Peralta set to meet Musquez
Appeal Sports Writer
As he draws nearer to Thursday’s fight with Carlos Musquez, the last thing Carson City lightweight Mike Peralta wants to hear right about now is the sound of a phone ringing.
The 24-year-old Peralta, who signed a three-year contract with high-profile manager Jackie Kallen after his successful pro debut against Shawn Yacoubian on Aug. 24, was all set to meet Yoshi “The Samurai” Fujii on Oct. 8, but for the second time in his young professional career, Peralta received a phone call informing him that he wouldn’t be fighting after all.
Peralta’s pro debut was pushed back after a card fell out and, following his unanimous decision over former kick boxer Yacoubian, Peralta found out his fight against Fujii in Fresno, Calif., was called off because his opponent wasn’t “feeling 100 percent.”
“I was (mad),” Peralta said before a Sunday workout at the Carson City Boxing Club. “I was just out doing my last running and when I came in, I found out that (Fujii) had pulled out.
“On that Thursday I was sick.

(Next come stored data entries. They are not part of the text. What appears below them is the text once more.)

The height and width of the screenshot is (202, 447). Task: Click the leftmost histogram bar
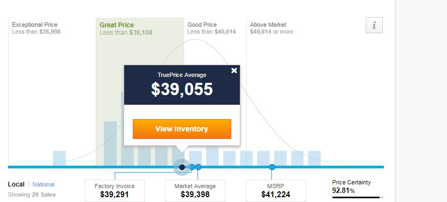(59, 158)
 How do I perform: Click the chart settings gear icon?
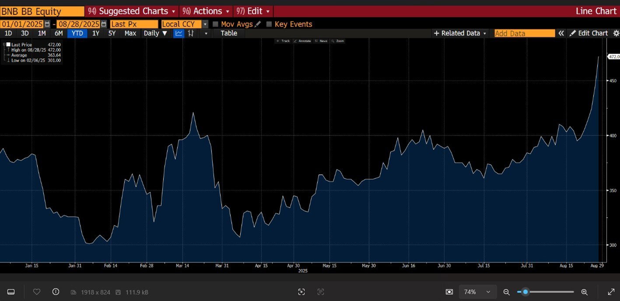coord(616,33)
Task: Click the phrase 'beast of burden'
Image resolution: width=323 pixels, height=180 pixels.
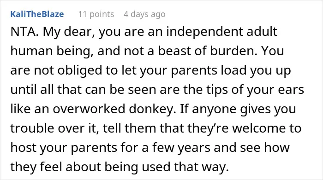Action: click(x=208, y=51)
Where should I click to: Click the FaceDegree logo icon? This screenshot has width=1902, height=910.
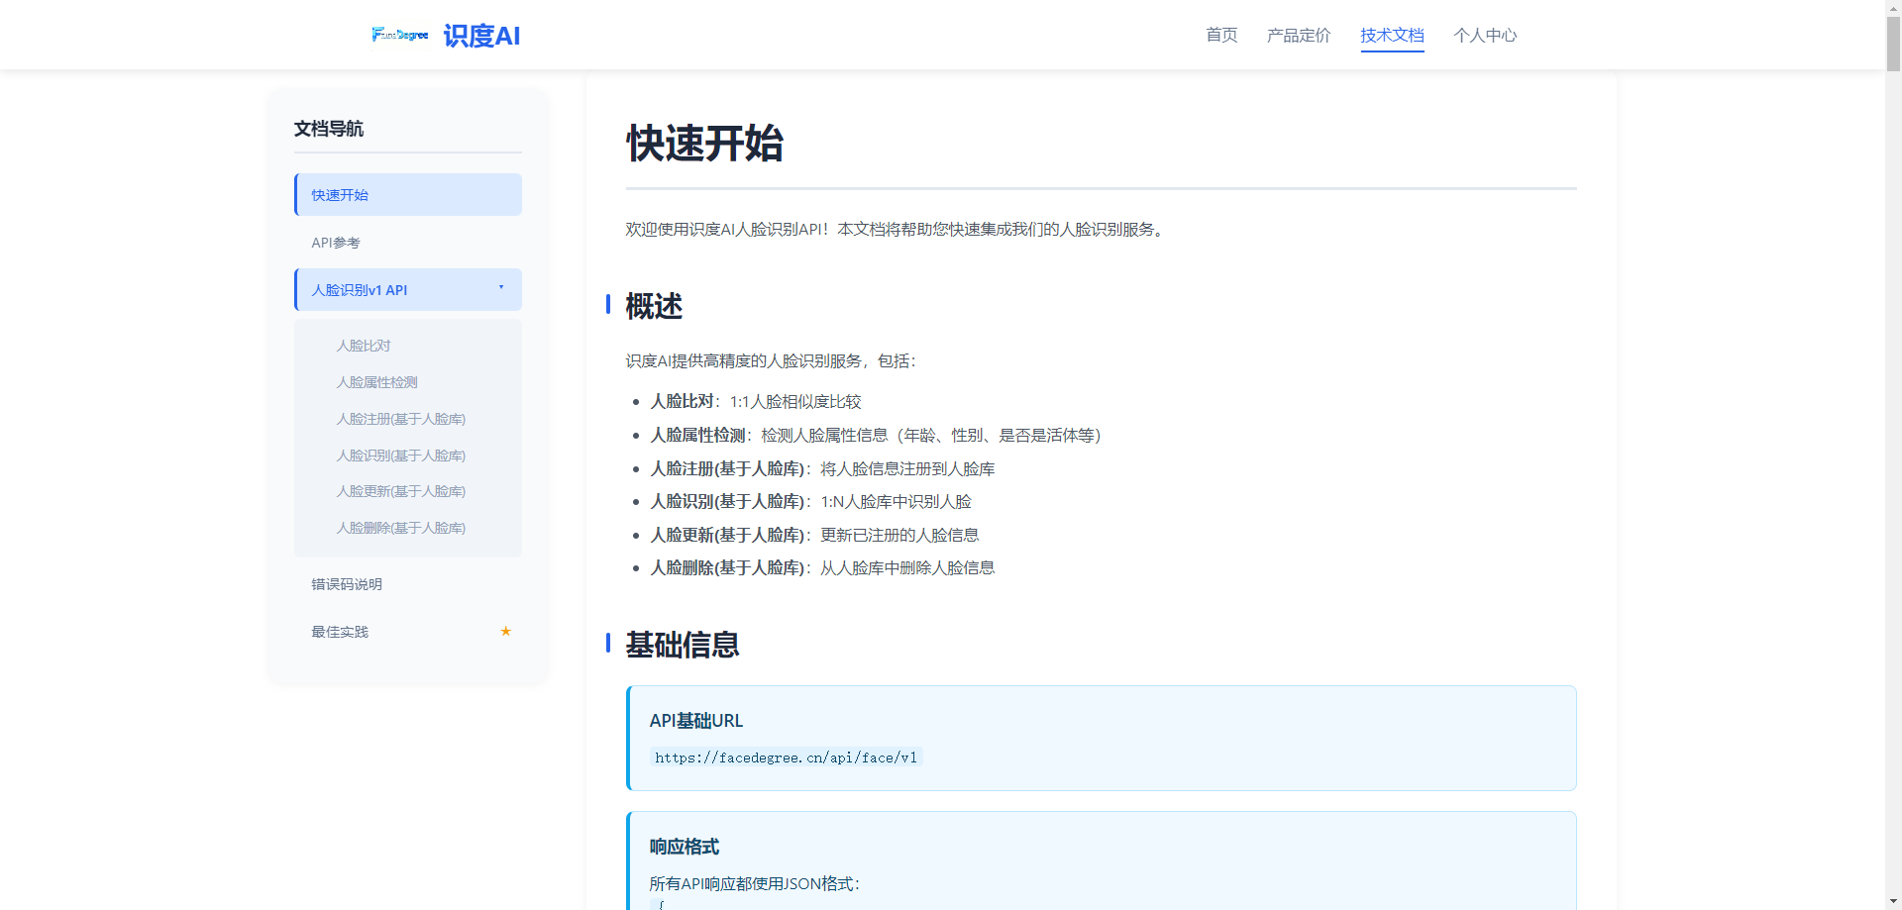[x=400, y=35]
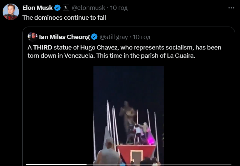Screen dimensions: 240x166
Task: Click Elon Musk's blue verified badge
Action: click(57, 8)
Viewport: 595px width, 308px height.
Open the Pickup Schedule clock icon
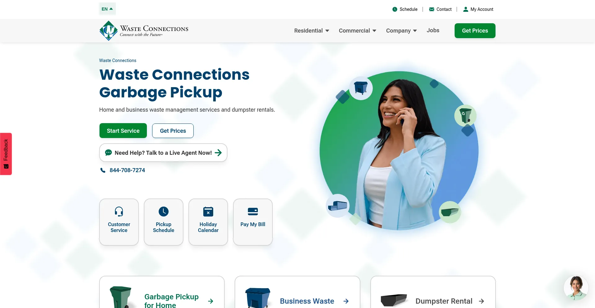pyautogui.click(x=164, y=212)
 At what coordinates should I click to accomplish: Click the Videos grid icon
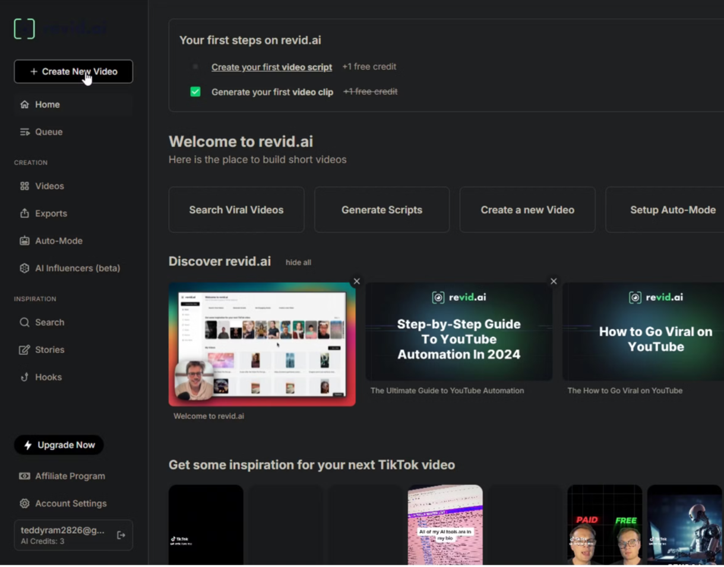click(24, 186)
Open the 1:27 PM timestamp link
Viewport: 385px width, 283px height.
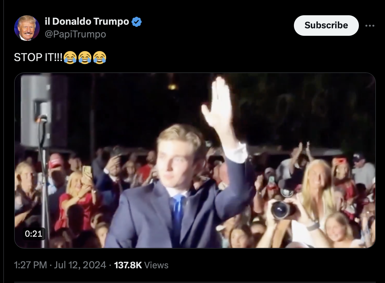click(30, 265)
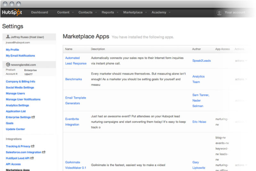Viewport: 256px width, 171px height.
Task: Click external link icon next to Tracking & Privacy
Action: click(33, 146)
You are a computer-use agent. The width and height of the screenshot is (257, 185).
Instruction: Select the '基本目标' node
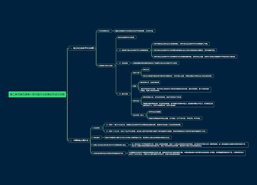tap(136, 101)
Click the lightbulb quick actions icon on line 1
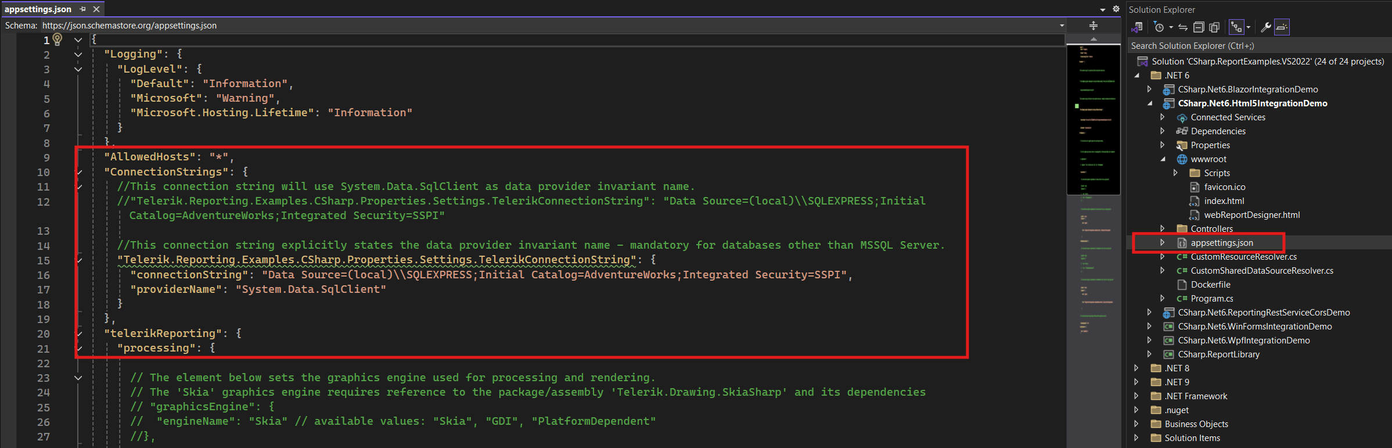The width and height of the screenshot is (1392, 448). click(57, 39)
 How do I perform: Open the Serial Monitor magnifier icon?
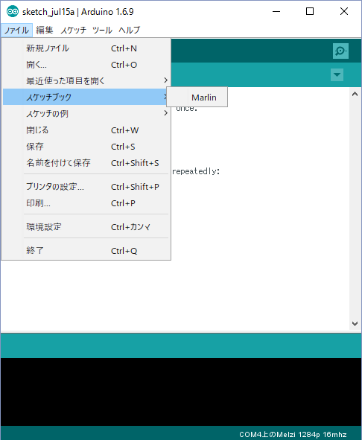coord(340,51)
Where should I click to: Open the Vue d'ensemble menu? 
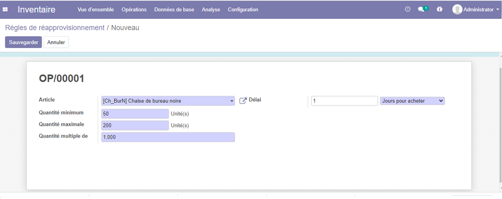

I stayed in bed, took my vitamins. The next day I felt good and ran. I guess it was a one-day flu, I don’t know. But I wasn’t going to back out (of the fight with Fujii). I was ready to go on Friday. Then I heard about (Fujii). We were the main event. I was (mad). But it’s the game.”
For her part, Kallen said she’s used to having fights falling out early in her fighter’s career.
“It happens all the time,” said Kallen, who once managed former three-division champion James Toney. “Sometimes they pull out with an injury or when they find out how good their opponent is. Or they find an excuse. I look forward to Michael moving forward after this.”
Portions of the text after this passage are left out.